Wednesday, June 24th, 2009In the Washington Post, two Columbia political science students claim to “use statistics more systematically to show [that the Iranian elections results were altered behind closed doors].” They are confident that this leaves “very little room for reasonable doubt” that the results were not at least partially fabricated. They identify two unexpected occurrences in the last two digits of the number of votes received by the four candidates in Iran’s provinces (116 total numbers):
1. In the last digit, the number 7 occurs 17% of the time (N=20) and the number 5 occurs 4% of the time (N=5). The probability of this phenomena for 116 random numbers is 3.5%.
2. The last digit and the penultimate digit are non-adjacent only 62% of the time (0 is adjacent to both 9 and 1, so there is a 70% probability that a random number will be adjacent to any other number). The probability of this is 4.2%
3. The probability of both occurrences happening simultaneously is 0.5% [sic - it is actually 0.15%, the product of the probabilities of each event]
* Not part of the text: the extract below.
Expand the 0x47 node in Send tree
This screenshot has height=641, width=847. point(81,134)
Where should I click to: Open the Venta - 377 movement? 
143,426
They correctly state that the odds of this happening in a fair election are extremely low; they incorrectly infer that this leaves little doubt of fraud. Focusing on the first point, let’s see what the authors have to say here:
Why would fraudulent numbers look any different? The reason is that humans are bad at making up numbers. Cognitive psychologists have found that study participants in lab experiments asked to write sequences of random digits will tend to select some digits more frequently than others.
…
The numbers look suspicious. We find too many 7s and not enough 5s in the last digit. We expect each digit (0, 1, 2, and so on) to appear at the end of 10 percent of the vote counts. But in Iran’s provincial results, the digit 7 appears 17 percent of the time, and only 4 percent of the results end in the number 5.
Indeed, cognitive psychologists say this. What’s more, the authors previously looked into possible Nigerian election fraud and discussed this further:
We showed that we can expect the last digits of electoral results to occur with equal frequency given a wide range of distributional assumptions, and we then emphasized the fact that humans tend to be biased in the production of random numbers: They tend to select small digits, avoid repetition, and favor adjacent numerals.
None of the literature they cite says anything about the numbers 5 and 7, and the phenomenon observed here actually runs counter to experimental evidence of human attempts at producing random numbers.
They equate the probability of seeing one number too frequently and one number too infrequently with the probability that the last digits are random. These probabilities are not equivalent. It’s easy to see that there are any number of equivalent, similarly improbable events:
1. X appears too frequently and Y appears too infrequently
2. Both X and Y appear too frequently
3. Both X and Y appear too infrequently
4. X, Y, and Z appear too frequently
5. X, Y, and Z appear too infrequently
etc.
It’s trivial to continue and think of dozens of equivalent events all with a 3.5% probability. In fact, there is a 100% chance that a string of 116 random digits will feature such a pattern (update: I suspect this, but I’m not remotely capable of proving it).
The correct way to investigate whether a set of numbers might be random is using Pearson’s chi-square test. We first calculate the chi-square test statistic for an expected digit frequency of 11.6 per 116 numbers. The digits 0 through 9 are observed 9, 11, 8, 9, 10, 5, 14, 20, 17, and 13 times. The test statistic is 15.6. Since our data has 10 possible values there are 9 degrees of freedom, and the critical value required to reject the null hypothesis at a 95% confidence level is 16.9 – you simply can’t conclude with a high degree of confidence that the numbers aren’t entirely random.
What’s more, here is the authors’ example of the results for a fair election:
As a point of comparison, we can analyze the state-by-state vote counts for John McCain and Barack Obama in last year’s U.S. presidential election. The frequencies of last digits in these election returns never rise above 14 percent or fall below 6 percent, a pattern we would expect to see in seventy out of a hundred fair elections.
Why look at the last digit when the second-to-last digit should also be random? If you look at the second-to-last digit in this same data set, you’ll find 20% 7s and 5% 8s. The odds of this happening are 1.5% – well below the odds of the 7s and 5s phenomenon in Iran.